Records taken from a data collection
• • • •

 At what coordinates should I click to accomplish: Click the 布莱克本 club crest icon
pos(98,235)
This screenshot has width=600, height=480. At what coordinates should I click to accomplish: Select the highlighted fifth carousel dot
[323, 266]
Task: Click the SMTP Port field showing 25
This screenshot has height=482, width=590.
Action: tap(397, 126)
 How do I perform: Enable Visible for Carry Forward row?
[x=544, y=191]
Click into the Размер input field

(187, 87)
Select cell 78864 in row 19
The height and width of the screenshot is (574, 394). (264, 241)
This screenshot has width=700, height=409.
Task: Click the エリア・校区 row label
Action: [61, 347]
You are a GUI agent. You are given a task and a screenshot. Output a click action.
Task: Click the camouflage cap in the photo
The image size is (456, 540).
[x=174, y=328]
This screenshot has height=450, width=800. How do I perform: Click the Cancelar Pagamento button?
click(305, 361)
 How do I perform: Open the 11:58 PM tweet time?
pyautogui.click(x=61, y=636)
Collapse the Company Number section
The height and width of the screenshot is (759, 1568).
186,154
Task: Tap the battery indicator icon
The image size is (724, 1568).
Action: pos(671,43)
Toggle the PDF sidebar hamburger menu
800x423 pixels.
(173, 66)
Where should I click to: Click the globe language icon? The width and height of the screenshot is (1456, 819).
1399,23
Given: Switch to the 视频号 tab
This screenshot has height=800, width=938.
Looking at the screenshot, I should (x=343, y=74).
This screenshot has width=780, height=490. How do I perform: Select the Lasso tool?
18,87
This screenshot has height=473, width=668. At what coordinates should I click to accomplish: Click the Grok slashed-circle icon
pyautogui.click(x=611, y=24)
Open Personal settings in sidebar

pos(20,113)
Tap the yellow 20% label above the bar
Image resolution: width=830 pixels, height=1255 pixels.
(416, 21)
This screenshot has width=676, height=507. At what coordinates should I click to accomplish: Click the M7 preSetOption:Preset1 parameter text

• • • •

| What is asked |
Convert the listing above into a JSON array of strings, one string per line, skipping any blank lines.

| Task result |
[
  " At what coordinates should I click to accomplish: Click the 布莱克本 club crest icon",
  "pos(98,235)",
  "This screenshot has width=600, height=480. At what coordinates should I click to accomplish: Select the highlighted fifth carousel dot",
  "[323, 266]",
  "Task: Click the SMTP Port field showing 25",
  "This screenshot has height=482, width=590.",
  "Action: tap(397, 126)",
  " How do I perform: Enable Visible for Carry Forward row?",
  "[x=544, y=191]",
  "Click into the Размер input field",
  "(187, 87)",
  "Select cell 78864 in row 19",
  "The height and width of the screenshot is (574, 394). (264, 241)",
  "This screenshot has width=700, height=409.",
  "Task: Click the エリア・校区 row label",
  "Action: [61, 347]",
  "You are a GUI agent. You are given a task and a screenshot. Output a click action.",
  "Task: Click the camouflage cap in the photo",
  "The image size is (456, 540).",
  "[x=174, y=328]",
  "This screenshot has height=450, width=800. How do I perform: Click the Cancelar Pagamento button?",
  "click(305, 361)",
  " How do I perform: Open the 11:58 PM tweet time?",
  "pyautogui.click(x=61, y=636)",
  "Collapse the Company Number section",
  "The height and width of the screenshot is (759, 1568).",
  "186,154",
  "Task: Tap the battery indicator icon",
  "The image size is (724, 1568).",
  "Action: pos(671,43)",
  "Toggle the PDF sidebar hamburger menu",
  "800x423 pixels.",
  "(173, 66)",
  "Where should I click to: Click the globe language icon? The width and height of the screenshot is (1456, 819).",
  "1399,23",
  "Given: Switch to the 视频号 tab",
  "This screenshot has height=800, width=938.",
  "Looking at the screenshot, I should (x=343, y=74).",
  "This screenshot has width=780, height=490. How do I perform: Select the Lasso tool?",
  "18,87",
  "This screenshot has height=473, width=668. At what coordinates should I click to accomplish: Click the Grok slashed-circle icon",
  "pyautogui.click(x=611, y=24)",
  "Open Personal settings in sidebar",
  "pos(20,113)",
  "Tap the yellow 20% label above the bar",
  "Image resolution: width=830 pixels, height=1255 pixels.",
  "(416, 21)",
  "This screenshot has width=676, height=507. At what coordinates should I click to accomplish: Click the M7 preSetOption:Preset1 parameter text"
]